Book Review: Australian Abstract — A New Language of Colour and Form
Australian Abstract by Amber Creswell Bell feels like a quiet turning point in Australian art. It gathers together artists who work with colour, shape, rhythm and intuition rather than recognisable scenes. In doing so, it makes a persuasive case that abstraction, while still relatively young in Australia, has finally come into its own.
Australian art has long been anchored in place. The bush, the coast, the suburban street and the figure in space have carried much of the burden of our cultural storytelling. From the Heidelberg School’s golden landscapes to the moral seriousness of mid-century realism, Australian painting has tended to show us what is there. Abstraction asks something different. It asks the viewer to feel first and interpret later. That shift has never sat entirely comfortably in a society that prides itself on practicality and clarity.
There is, undeniably, a strain of parochialism in Australian cultural life. We like our meanings legible and our symbols grounded. Abstraction resists this.
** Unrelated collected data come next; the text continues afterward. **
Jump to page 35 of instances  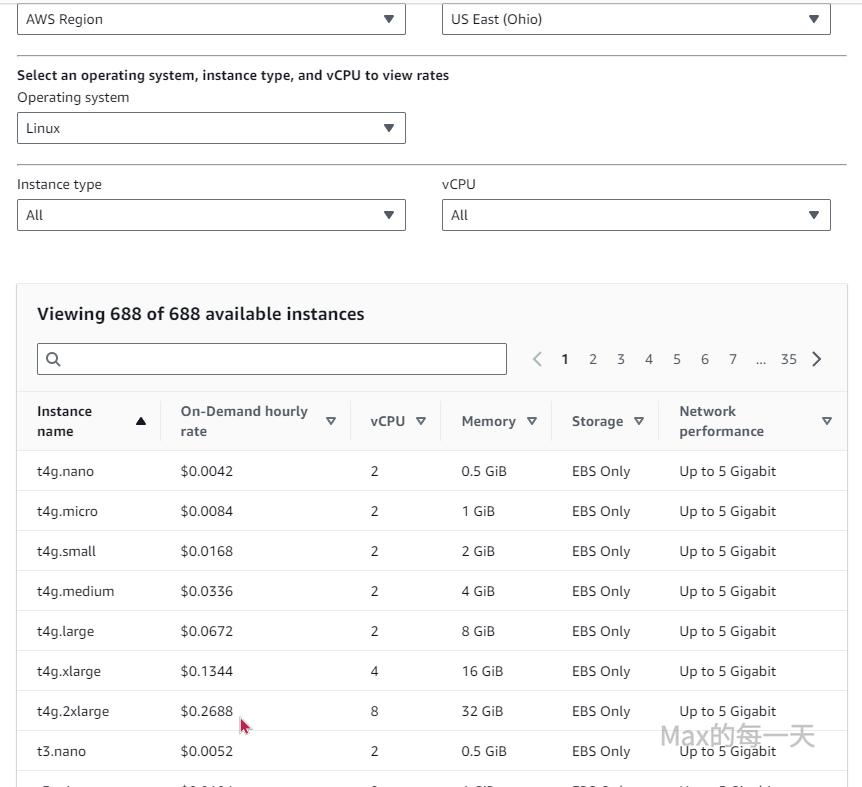(x=789, y=359)
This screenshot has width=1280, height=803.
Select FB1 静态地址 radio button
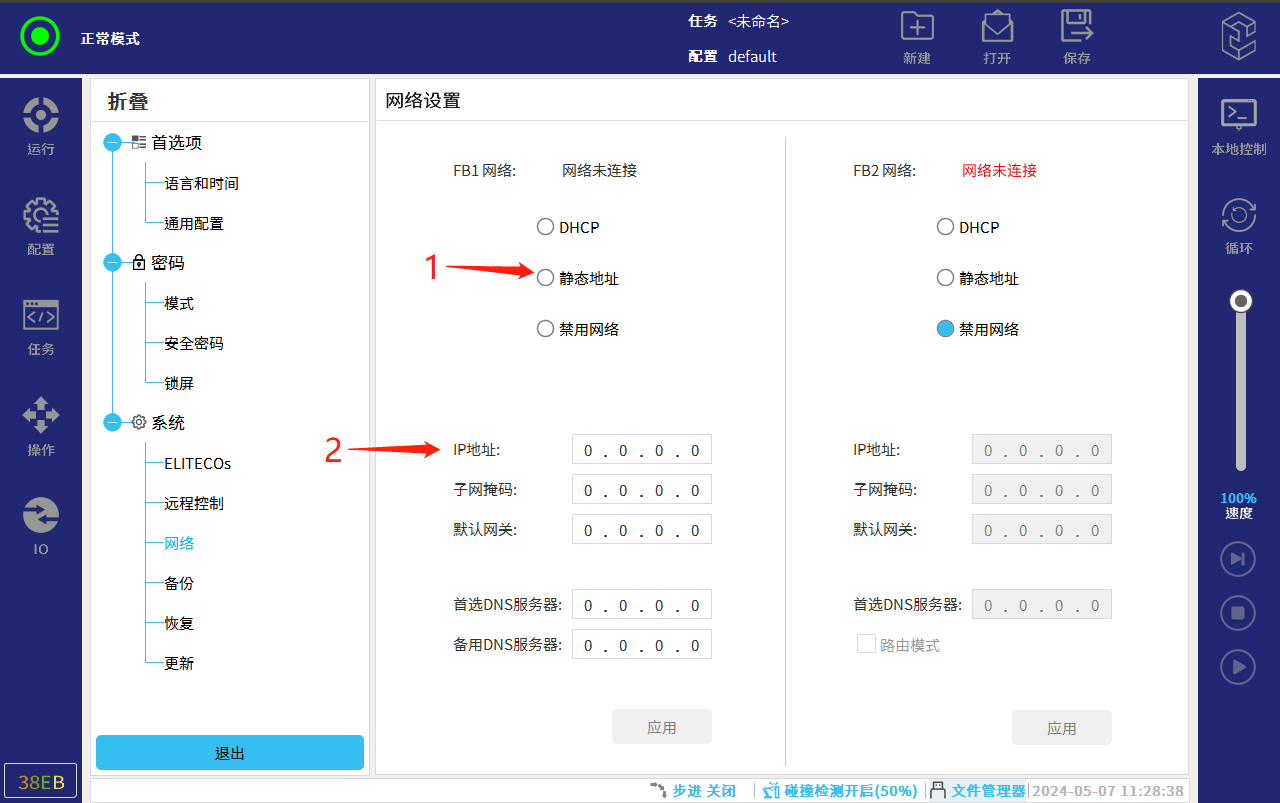[545, 278]
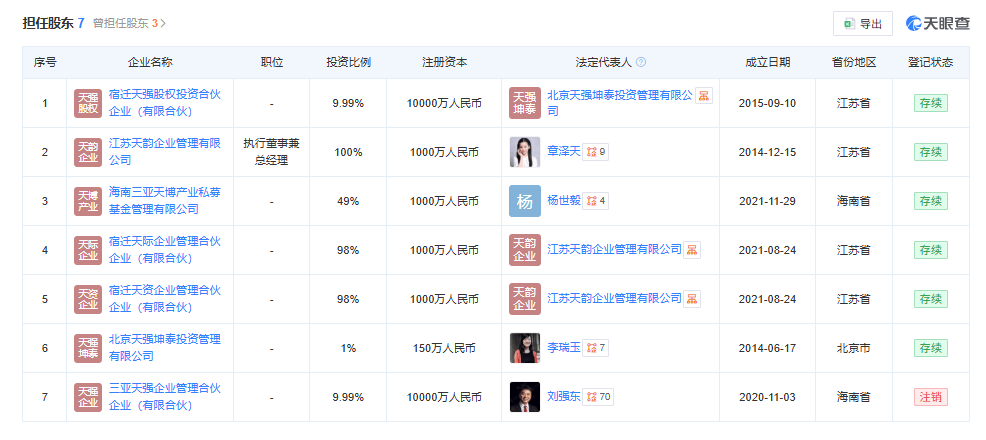Click the 杨 avatar for 杨世毅
This screenshot has width=986, height=440.
525,201
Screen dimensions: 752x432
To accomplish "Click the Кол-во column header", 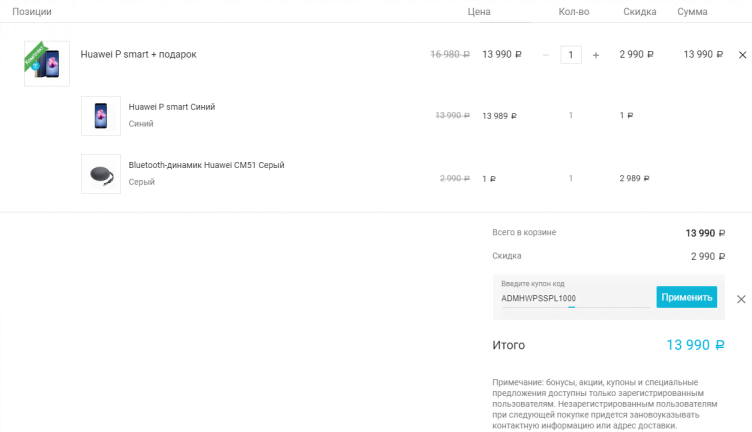I will click(574, 12).
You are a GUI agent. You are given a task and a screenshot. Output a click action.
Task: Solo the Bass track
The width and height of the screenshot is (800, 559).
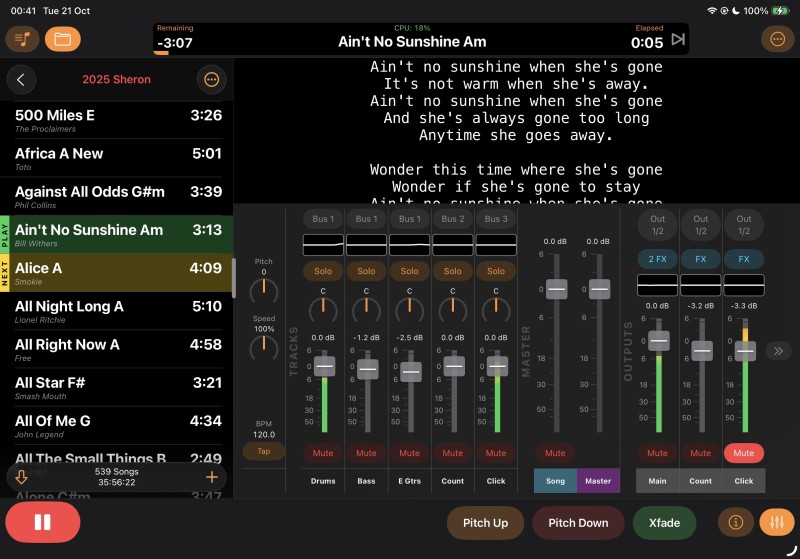(367, 271)
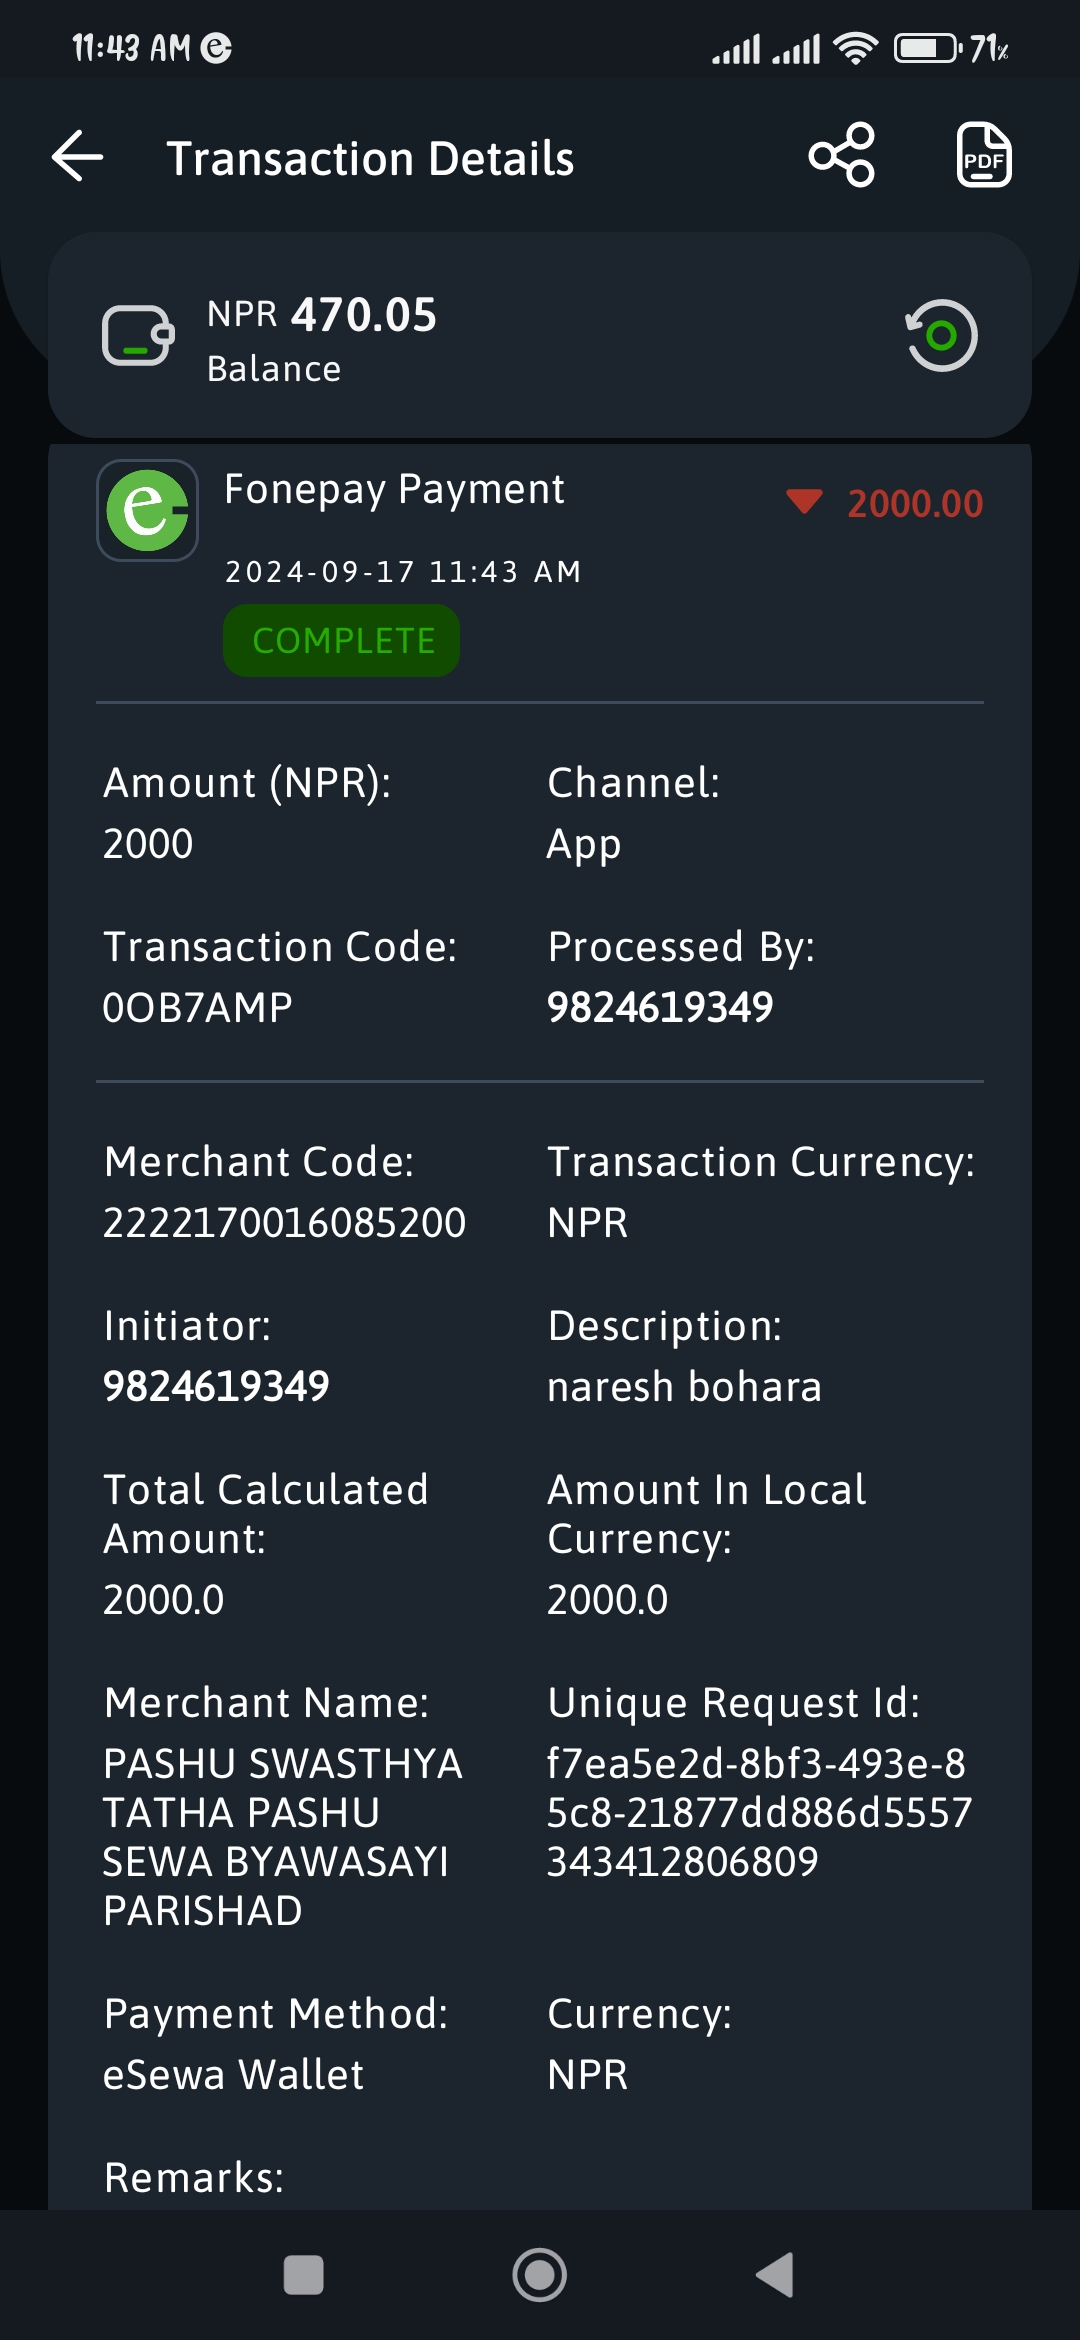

It offers no obvious narrative and no immediate reassurance. In that sense, the artists featured in Australian Abstract are working against the grain. They are asking for patience, attention and trust, qualities that have not always been rewarded in our visual culture.
Creswell Bell’s great strength is that she never treats abstraction as dry theory or imported fashion. Instead, she frames it as something lived and deeply personal. The artists she includes are not chasing overseas movements or academic approval. They are responding to light, space, rhythm and sensation as they experience them here. The work feels open, generous and confident, shaped by the scale and intensity of the Australian environment.
There are clear historical threads running through the book. Early pioneers like Grace Crowley and Ralph Balson, working in relative isolation, laid foundations that were not fully appreciated in their time. Later figures such as Tony Tuckson and Sydney Ball pushed abstraction into more expressive and colour-driven territory. What distinguishes the artists in this book is a sense that they no longer feel the need to justify abstraction’s place. It is simply how they work.
This confidence is important. Australian abstraction has often existed at the margins, overshadowed by landscape painting and figurative storytelling. Yet as Creswell Bell shows, it is now robust, diverse and assured. The work ranges from tightly structured compositions to loose, intuitive explorations of colour. What unites it is a belief that meaning does not have to be literal to be powerful.
Robert Hughes once wrote that great art should jolt the viewer into awareness. Much of the work in Australian Abstract does exactly that, not through shock but through clarity. In a culture saturated with images that explain themselves instantly, abstraction creates space. It slows things down. It invites the eye to wander and the mind to drift.
Creswell Bell’s writing mirrors this openness. She avoids jargon and keeps the focus on the artists and their processes. There is enthusiasm here, but also restraint. The book does not argue aggressively for abstraction. It simply shows, again and again, that this work matters.
Australian abstraction may still be finding its voice, but it is no longer tentative. It has depth, history and momentum. Australian Abstract makes it clear that non-representational art is not an imported curiosity, but a vital and growing part of our visual culture.
In a country that has always preferred what it can name and recognise, abstraction offers something quietly radical. It asks us to look without certainty and to trust our own responses. Creswell Bell’s book suggests that we are finally ready to do just that.